Grace's great struggle during his first term was reorganizing the street-cleaning bureau, which was then part of the Police Dept. Although vast sums were spent, no cleaning was done and the streets were filthy, with up to a foot of muck in the roadbed. The commissioners had hired an army of Tammany hacks who mostly appeared only to pick up their paychecks. This was unwise in the long run. Paying $10,000 for $1000 worth of work is incompetence; paying $10,000 for no work at all is an indictment.
In early 1881, after comparing the increasing expenditures of the bureau with the increasingly bad condition of the streets, Grace preferred charges against the street-cleaning commissioners. Grace knew he was dealing with either corruption or incompetence. The legislature enacted a Tammany bill creating a separate street-cleaning department. Then the Governor dismissed Grace's charges because the commissioners reverted to duty as police officers and were no longer street-cleaning commissioners. Yet because Grace had drawn so much attention to the issue, the streets became cleaner.
Businessmen, too, tried to raid the city treasury. In 1881, Jay Gould, the financier, used his control of the New York World to attack the management of the Manhattan Elevated Railway. He intended to drive down the price of its stock. His attacks were largely accurate, effective and successful. In late 1881 or early 1882, Gould asked Grace for a meeting to discuss tax reduction. Grace declined the offer, simply stating that the Manhattan Elevated would have to pay its taxes. Gould had a bill written to his order and passed by the legislature. Under public pressure from Mayor Grace, the Governor vetoed the legislation.
The Mayor chose not to run in 1882. Instead, he concentrated on governing the city. Grace returned to business, praised by many who had criticized him during his first campaign. He did not entirely neglect his political fences: he developed a warm friendship with a young Republican assemblyman, Theodore Roosevelt, who shared his interest in municipal reform.
On Oct. 20, 1884, reform-minded businessmen met at the Academy of Music to choose a clean government slate at the upcoming city elections. They nominated Grace, creating a three-way race between Grace, the Tammanyite and the Republican, who had agreed to take a dive in Tammany's favor. T.R., learning of the Tammany-GOP deal, came out for Grace. It was an amazingly dirty campaign. Tammany even called into question whether Grace had been lawfully naturalized. Most people thought Tammany's violent attacks on Grace were a most powerful endorsement of his integrity, and so he won by 10,000 votes.
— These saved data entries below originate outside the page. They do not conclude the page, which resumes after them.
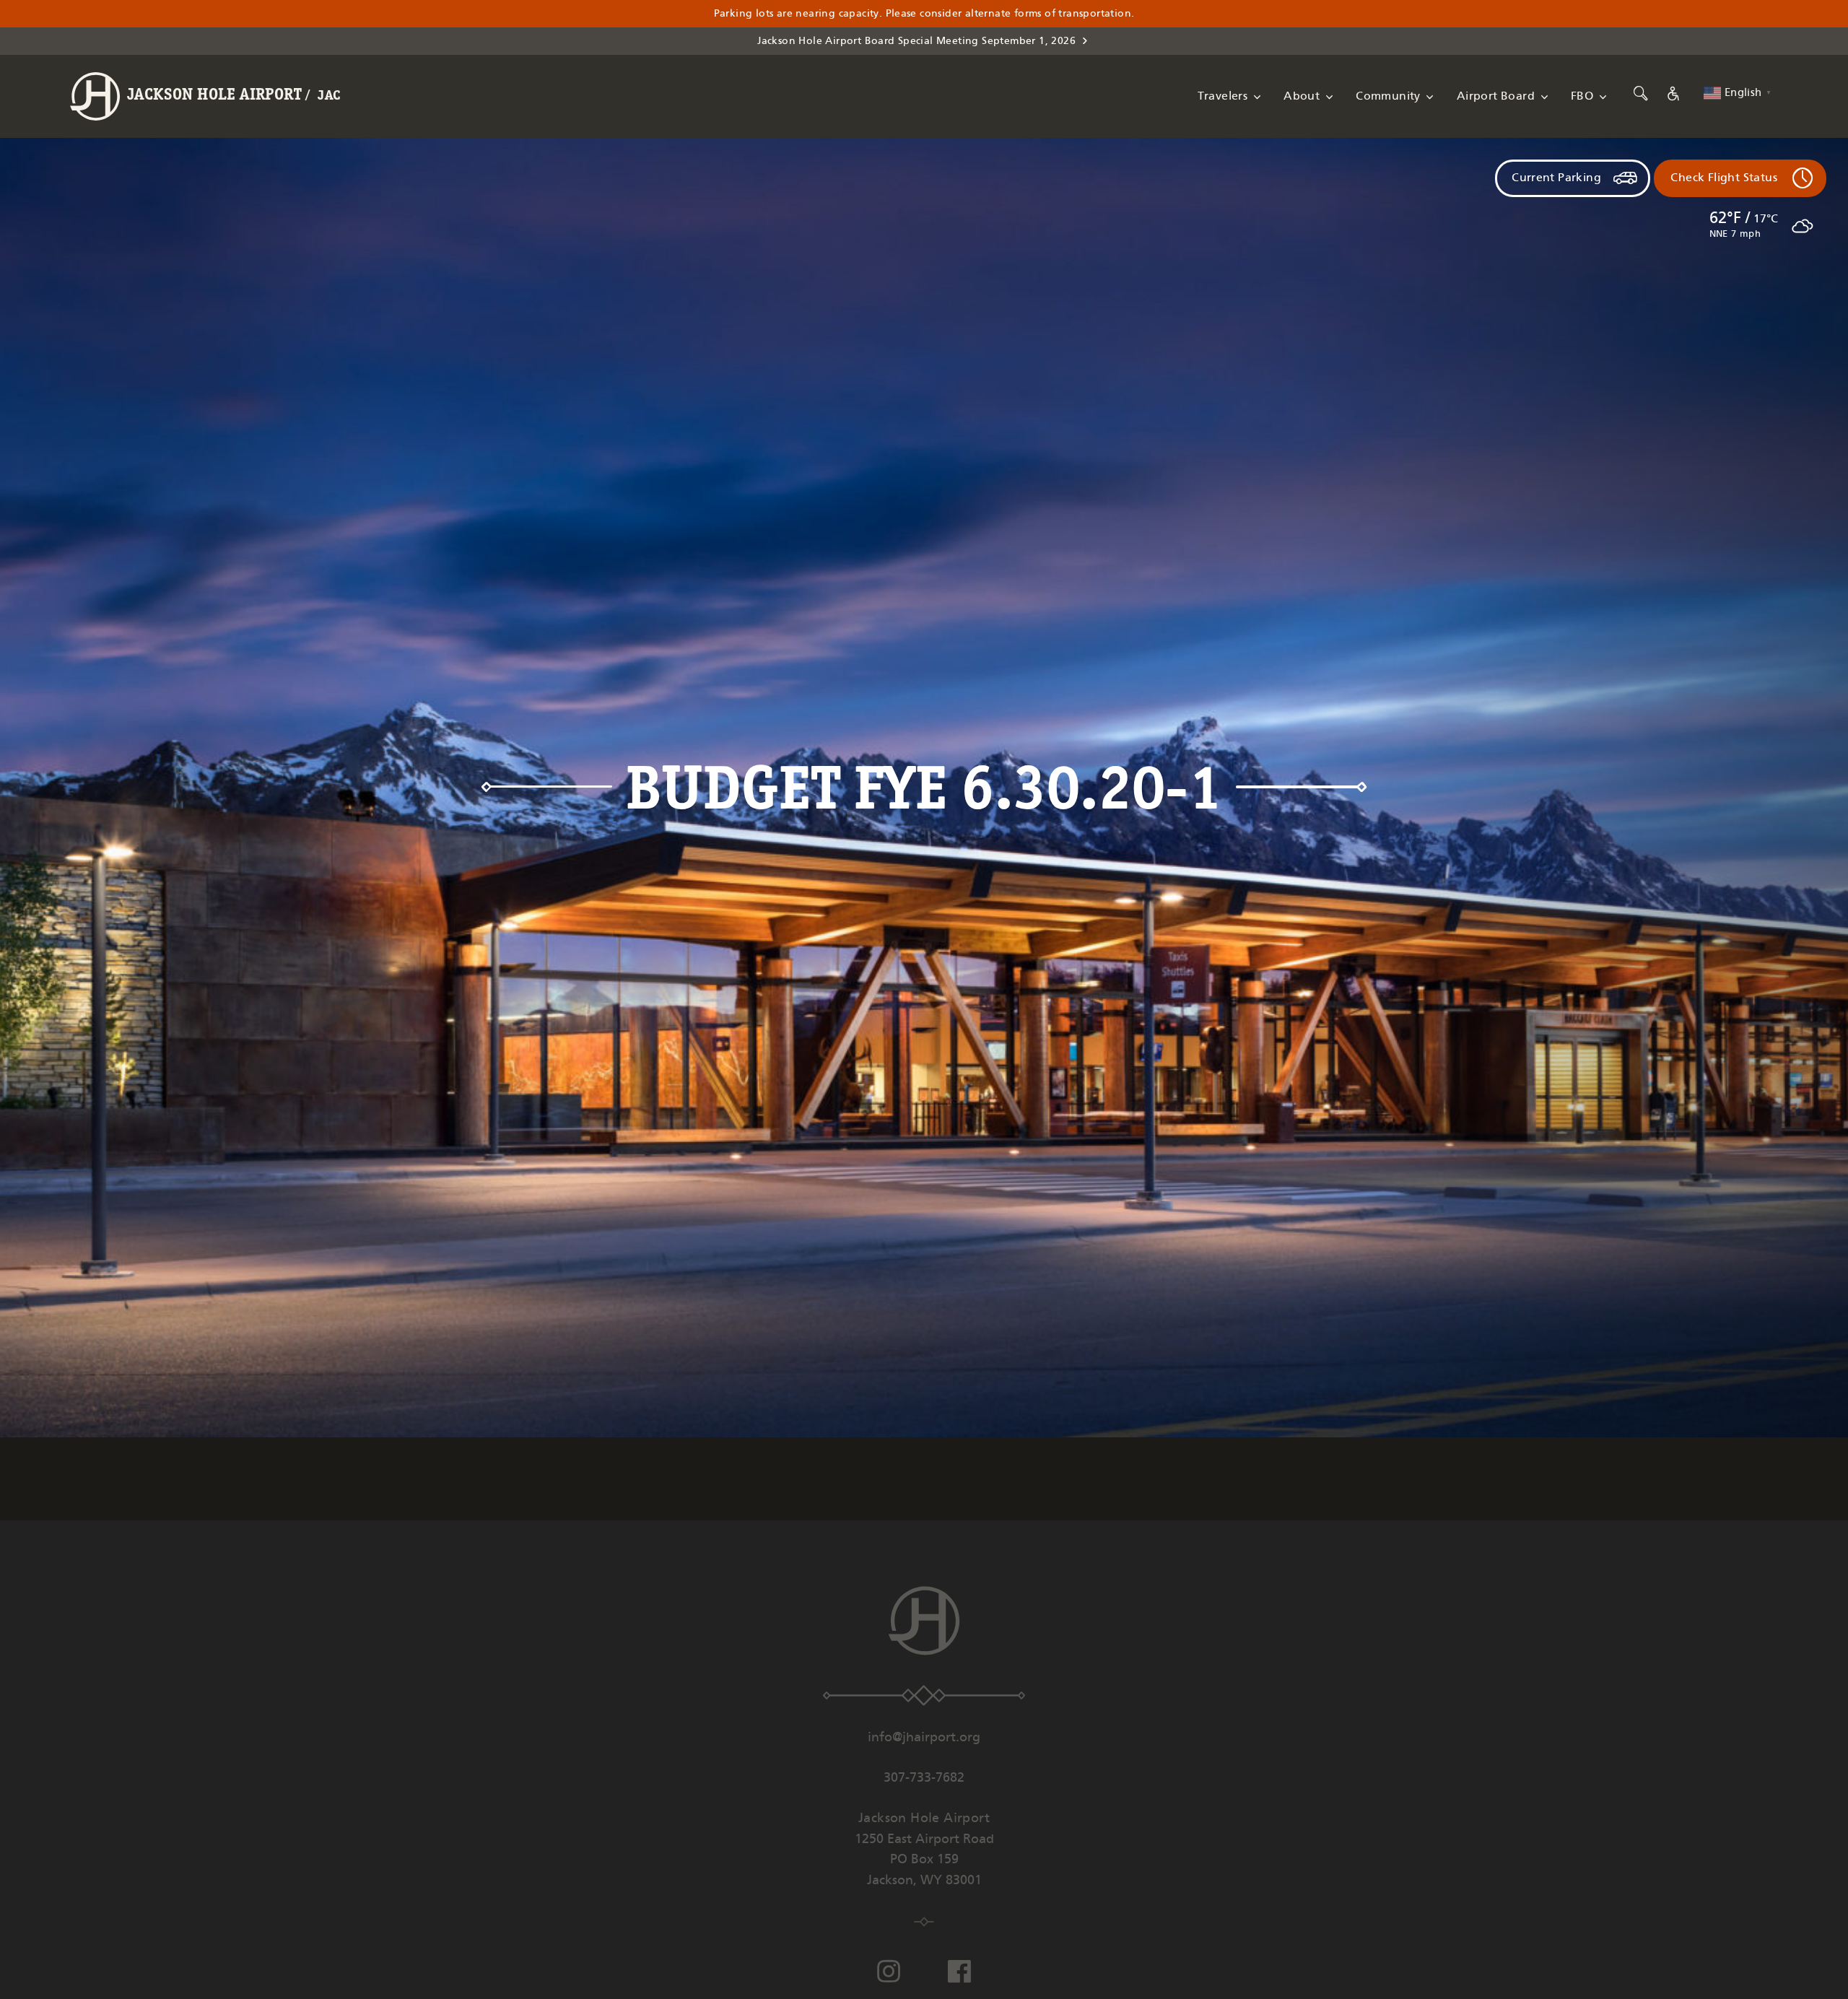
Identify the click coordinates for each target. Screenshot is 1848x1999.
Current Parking (1556, 178)
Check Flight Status (1723, 178)
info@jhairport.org (924, 1737)
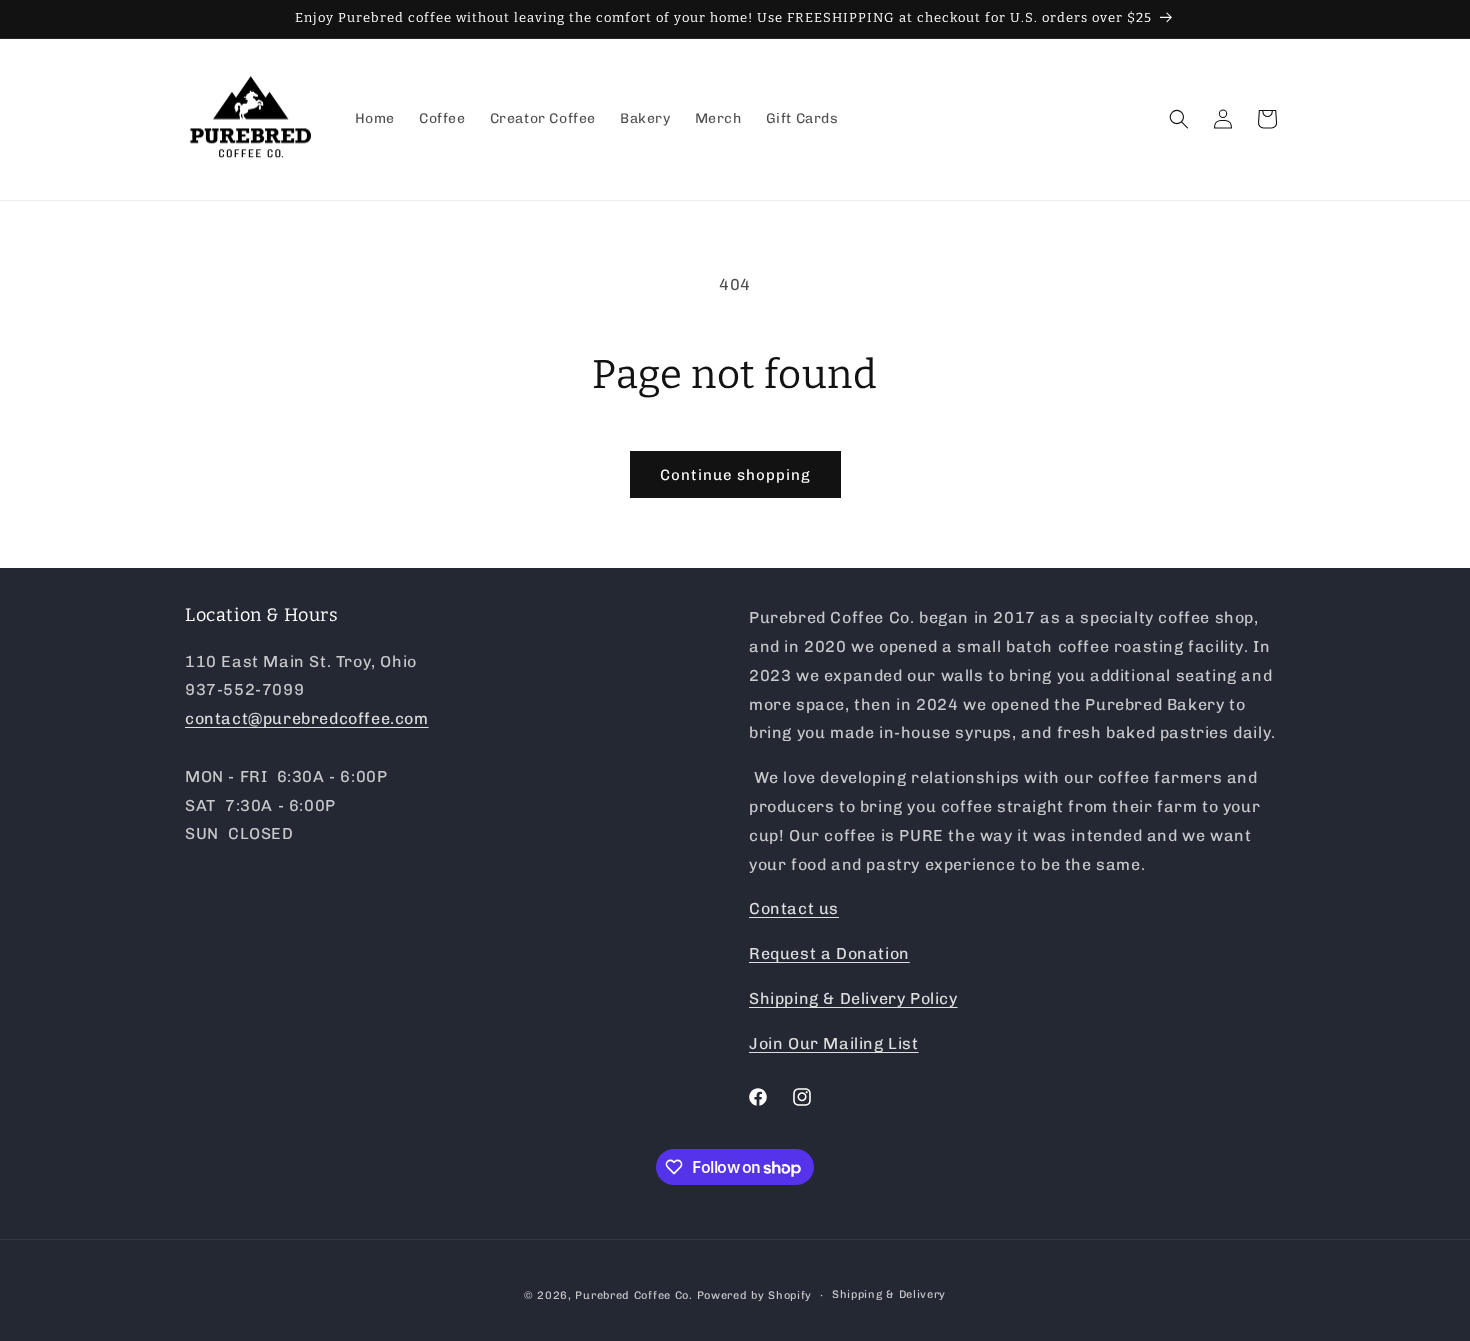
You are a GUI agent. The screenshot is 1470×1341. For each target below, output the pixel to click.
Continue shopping (735, 475)
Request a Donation (829, 953)
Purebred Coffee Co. (633, 1295)
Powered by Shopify (755, 1295)
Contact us (794, 908)
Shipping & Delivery (889, 1294)
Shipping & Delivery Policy (853, 998)
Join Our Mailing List (834, 1043)
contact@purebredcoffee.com (307, 718)
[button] (1179, 119)
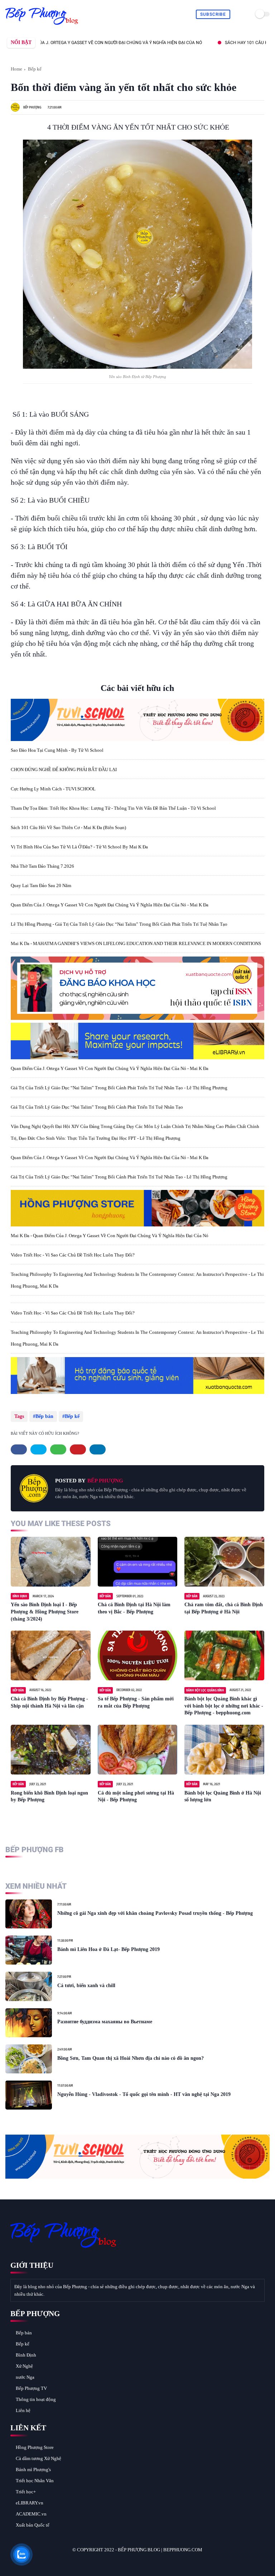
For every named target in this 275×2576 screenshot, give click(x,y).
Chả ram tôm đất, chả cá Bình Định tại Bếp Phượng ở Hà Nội (223, 1608)
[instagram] (53, 2562)
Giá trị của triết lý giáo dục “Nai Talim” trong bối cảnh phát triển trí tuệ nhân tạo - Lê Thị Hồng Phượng (119, 1087)
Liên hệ (23, 2410)
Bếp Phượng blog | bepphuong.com (160, 2549)
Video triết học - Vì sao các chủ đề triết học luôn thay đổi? (73, 1255)
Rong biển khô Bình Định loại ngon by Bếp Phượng (49, 1796)
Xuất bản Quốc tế (32, 2525)
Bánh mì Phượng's (33, 2469)
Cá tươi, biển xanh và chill (86, 1985)
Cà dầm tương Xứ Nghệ (38, 2458)
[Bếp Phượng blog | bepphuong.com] (42, 25)
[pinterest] (78, 1449)
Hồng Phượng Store (35, 2447)
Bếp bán (44, 1416)
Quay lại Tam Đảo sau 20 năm (41, 885)
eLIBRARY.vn (29, 2502)
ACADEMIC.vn (31, 2514)
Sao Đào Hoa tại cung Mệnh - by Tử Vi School (57, 750)
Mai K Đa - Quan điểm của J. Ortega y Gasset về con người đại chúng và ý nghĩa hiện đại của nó (109, 1235)
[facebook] (19, 1449)
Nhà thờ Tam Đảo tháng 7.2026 (42, 866)
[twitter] (38, 1449)
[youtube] (63, 2562)
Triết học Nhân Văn (35, 2480)
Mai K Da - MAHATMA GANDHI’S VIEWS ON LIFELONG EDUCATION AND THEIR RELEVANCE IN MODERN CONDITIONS (136, 943)
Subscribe (213, 14)
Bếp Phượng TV (31, 2388)
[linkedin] (98, 1449)
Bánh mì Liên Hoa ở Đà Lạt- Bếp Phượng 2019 (108, 1949)
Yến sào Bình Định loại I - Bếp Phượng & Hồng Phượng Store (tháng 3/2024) (44, 1611)
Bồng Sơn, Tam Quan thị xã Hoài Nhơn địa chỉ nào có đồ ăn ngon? (130, 2058)
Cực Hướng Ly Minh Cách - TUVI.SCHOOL (53, 788)
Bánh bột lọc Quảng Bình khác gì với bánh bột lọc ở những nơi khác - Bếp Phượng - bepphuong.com (223, 1705)
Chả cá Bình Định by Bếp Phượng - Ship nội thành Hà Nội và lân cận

Grace's second term was less dramatic. He understood the job now, and his appointments were generally strong. The legislature approved his bill to require that all city franchises be sold to the highest bidder. Surely, he must have allowed himself a moment of glee when he formally accepted the gift of the Statue of Liberty from the French Republic in the name of the United States.
After his second term Grace again returned to private life. In 1900, he dislocated his shoulder in a fall. Thereafter, he was never an entirely well man. Yet there were flashes of the old fire. Marquis James in Merchant Adventurer, his biography of Grace, states that the former mayor sometimes rode the 3rd Ave. elevated from his home on 79th St. to his offices on Hanover Square. "One day in his seventieth year, he arose to give his seat to a lady. A young man dropped into the seat. Mr. Grace took the young man by the collar and lifted him to his feet."
On Dec. 7, 1903, W.R. Grace left his office and went straight home with a bad cold. Pneumonia developed in both lungs. He seemed to recover and began transacting business from his bed. Early in March, however, his health collapsed. On March 20, 1904, he asked about one of his steamers. Then he slipped into a coma and died.